1. Consider the Background
The first thing to decide when taking pet photos is the background. Carefully decide what kind of photo you want to take. Location is one of the vital matters to consider in taking pet photos. Make sure your pet is comfortable in the chosen location because this greatly affects the final outcome of your photo. For portraits, you may try the pet's usual zone in the house. If the pet is always on the couch, on the floor, or on the bed, try those sites. You may want to try homemade backdrops too. Remember, comfort for the pet is important. Get rid of manmade items from the site before taking photographs. You may not want to see litter and other off-putting clutters in the scene and your pet may get distracted by these manmade objects.
2. Natural Posing
In order to get the best natural shot of your pet, it is imperative that you consider your pet's personality before taking the shot. If your pet is playful, try to incorporate props that would get the attention of your pet. Toys such as a ball, strings, puppy kibbles, combs, and car keys may capture your pet's interest. Consider putting those things in the site and when your pet responds, carefully capture and seize the moment through your camera. Other pet personalities require different props. Use your creativity in incorporating various props relative to your pet's personality.
3. Timing is Important
Timing is one of the things you should consider in taking natural photographs. Just like humans, pets too need appropriate timing to get in the mood. Do not try to take their photographs if you think they are hungry, irritable, or prickly. Prepare them by giving them a sufficient amount of food and play things before capturing their photos. If your pet requires a little more time to calm down and relax, give it to them. Remember, you may not want a tantrum from your pets so be sure to set the mood for them.

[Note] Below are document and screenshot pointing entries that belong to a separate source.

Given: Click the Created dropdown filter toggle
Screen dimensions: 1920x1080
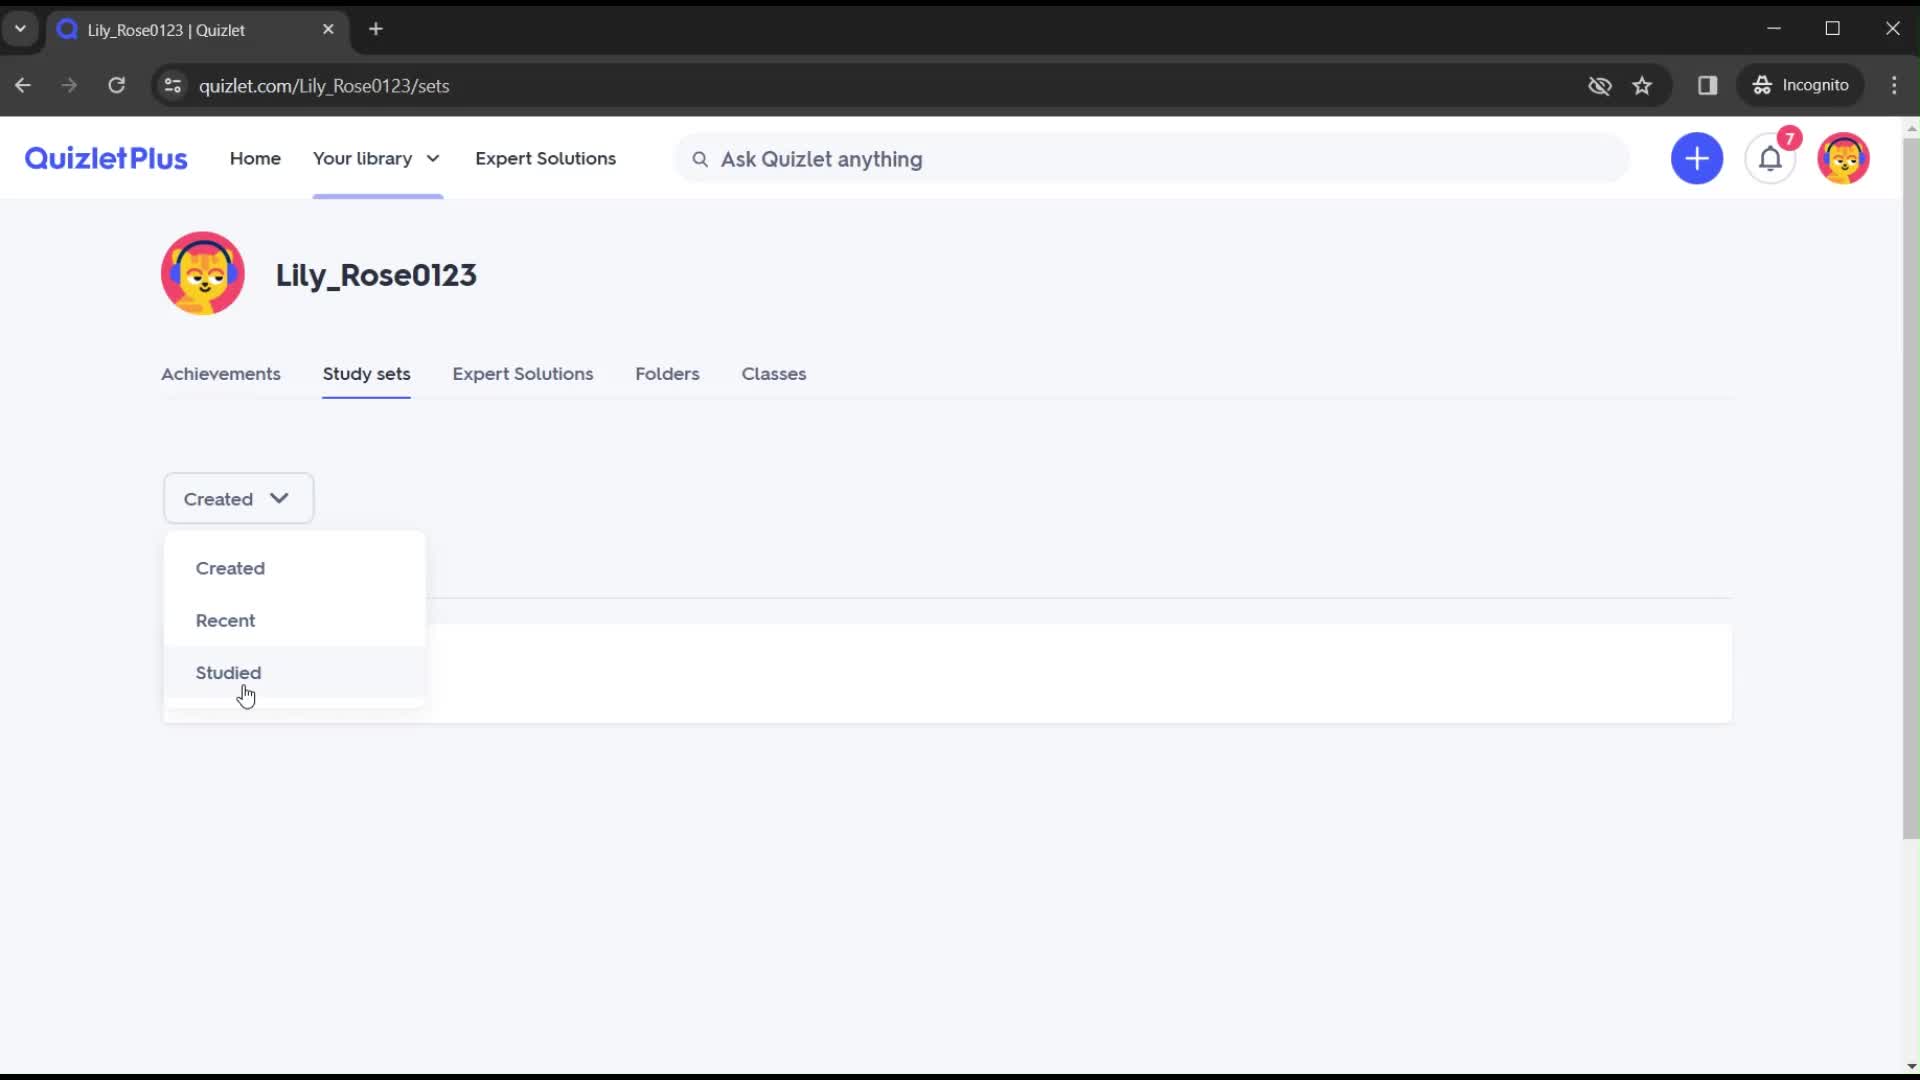Looking at the screenshot, I should [x=239, y=498].
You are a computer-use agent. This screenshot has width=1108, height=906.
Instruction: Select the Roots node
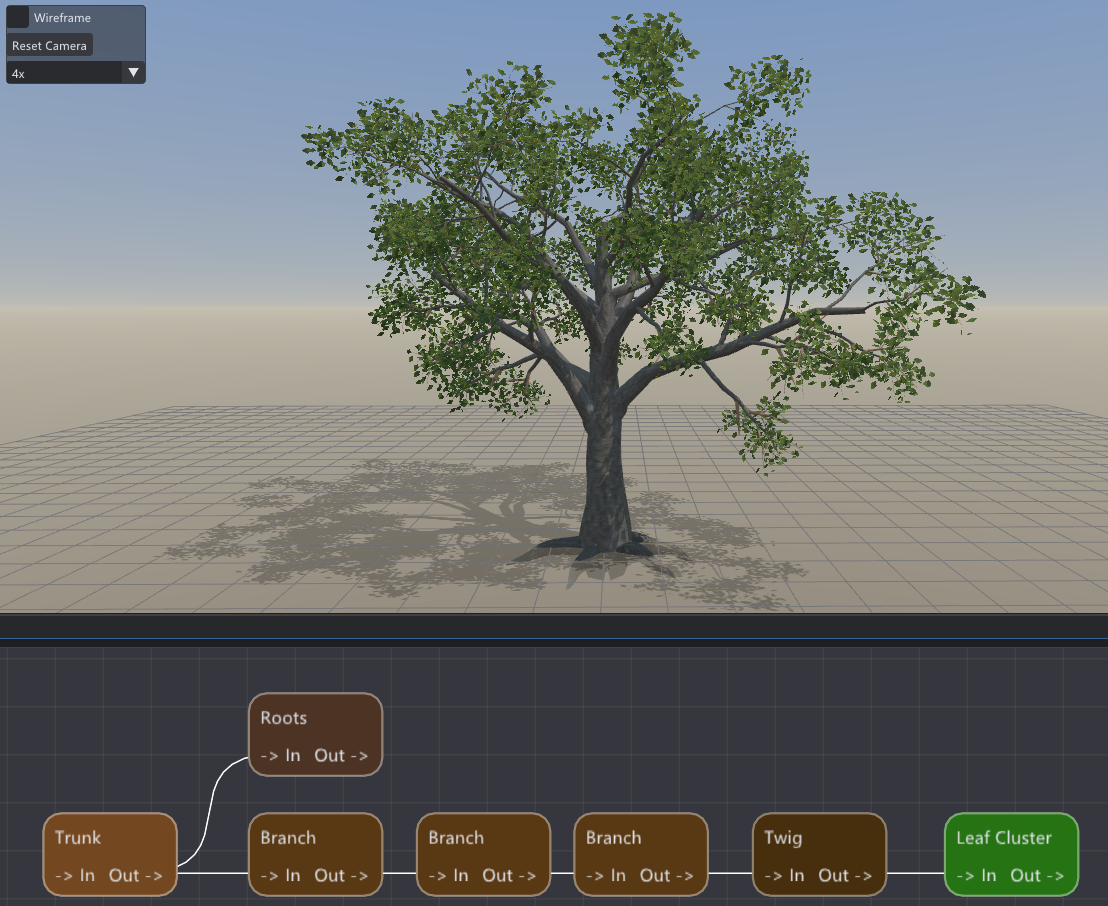[315, 734]
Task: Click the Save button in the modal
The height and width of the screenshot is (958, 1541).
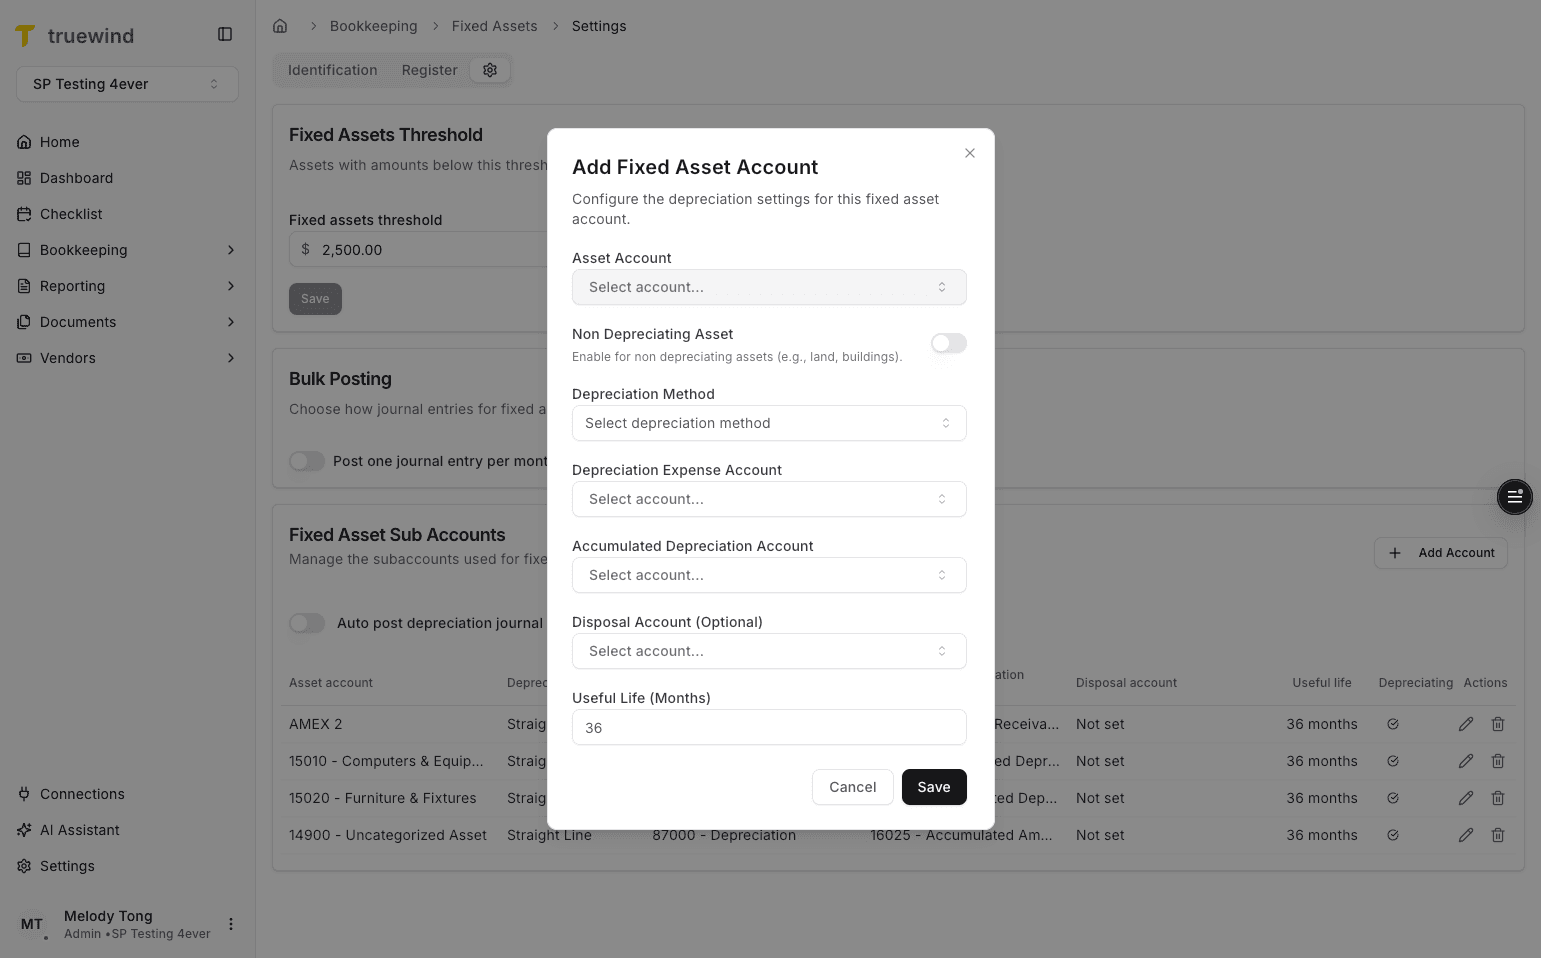Action: tap(933, 787)
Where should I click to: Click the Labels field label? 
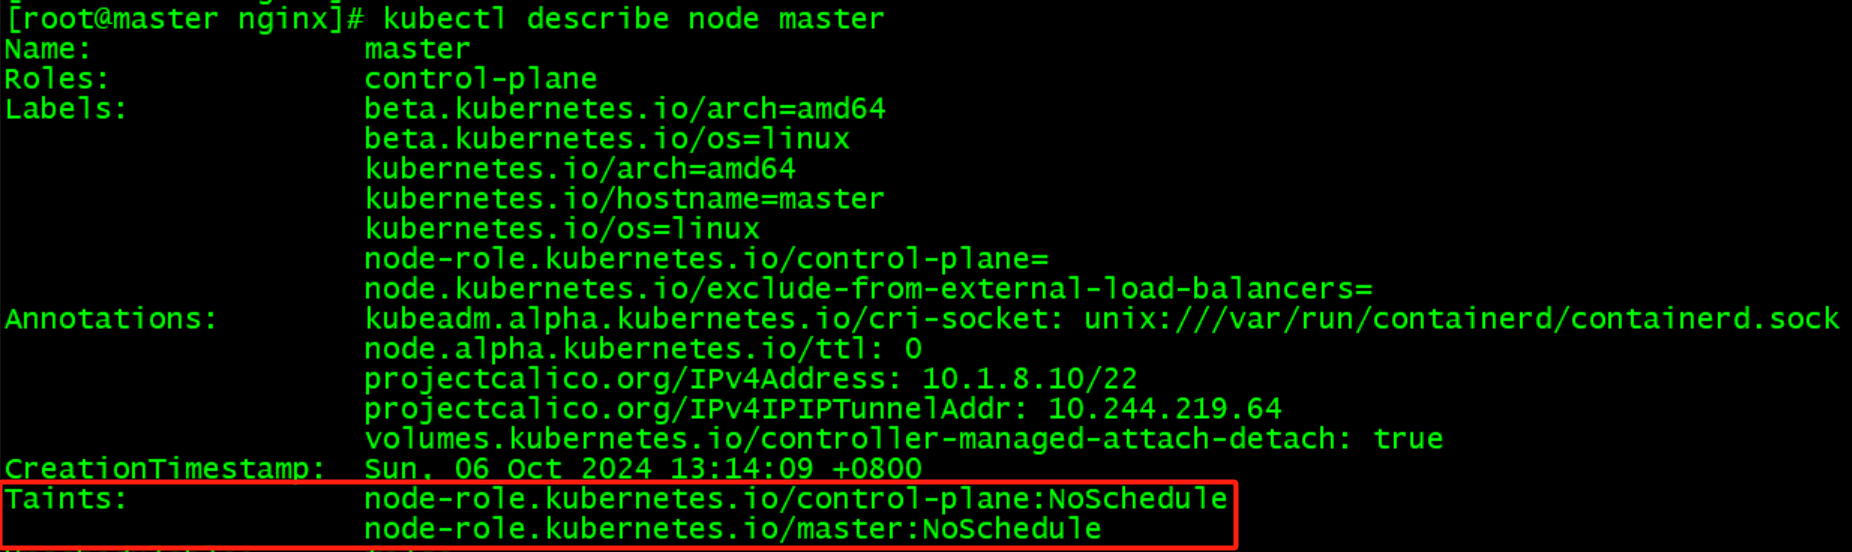click(66, 109)
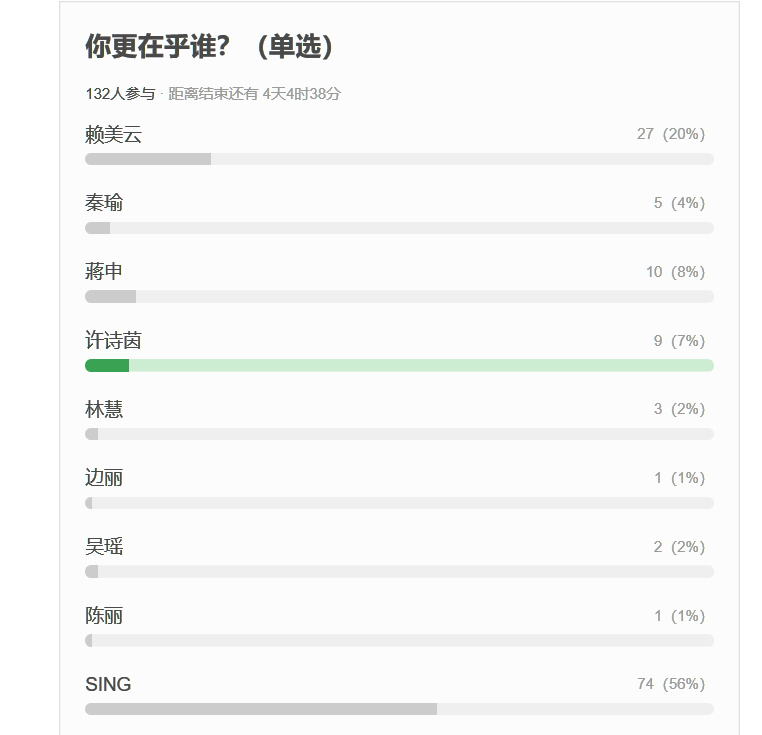Click the 74 (56%) vote count
This screenshot has height=735, width=762.
(x=671, y=684)
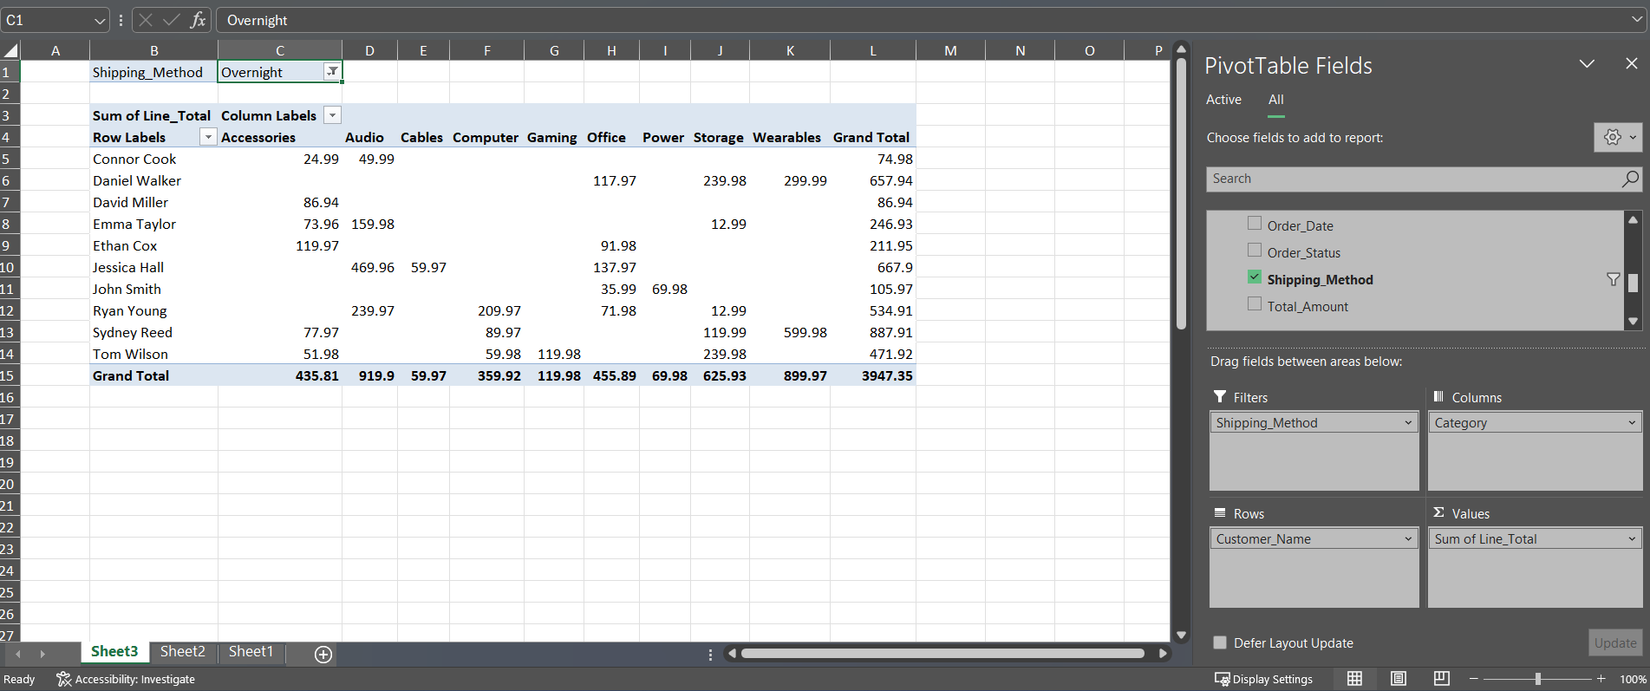Click the zoom slider handle
1650x691 pixels.
click(x=1538, y=679)
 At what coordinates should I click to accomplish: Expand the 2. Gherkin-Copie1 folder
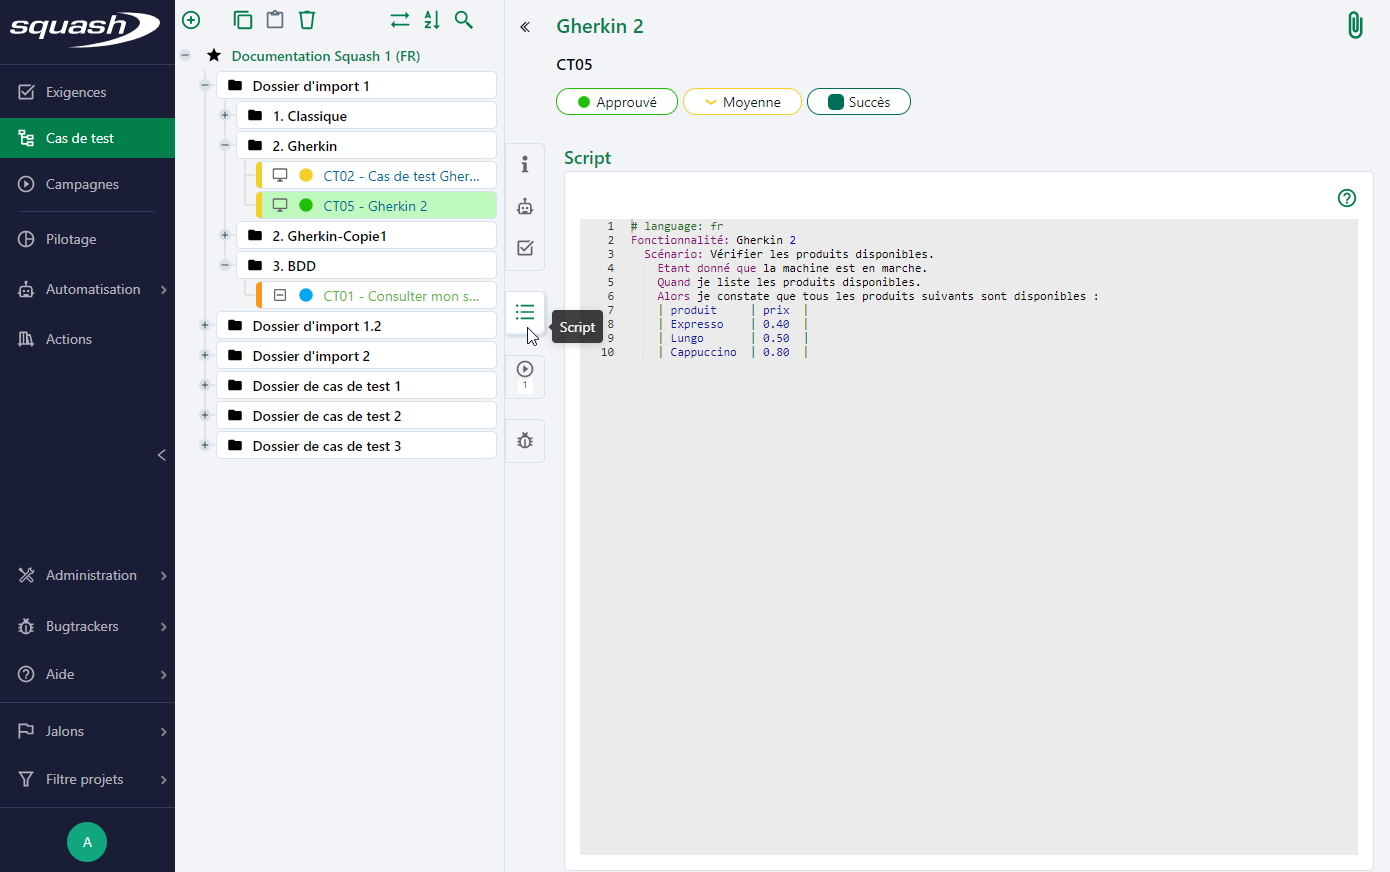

4. Avoid the Red or Green-Eye
Like human beings, pets' eyes too sometimes react to the flash of your camera giving you a red or green-eye. To avoid this, angle your flash away from the lens of your camera. Should you have a camera with fixed flash and there is no way you can angle it, try putting a very thin cloth around it or use a parchment paper. This will scatter and spread the light from your flash and will moderate the possibility of a red or green-eye.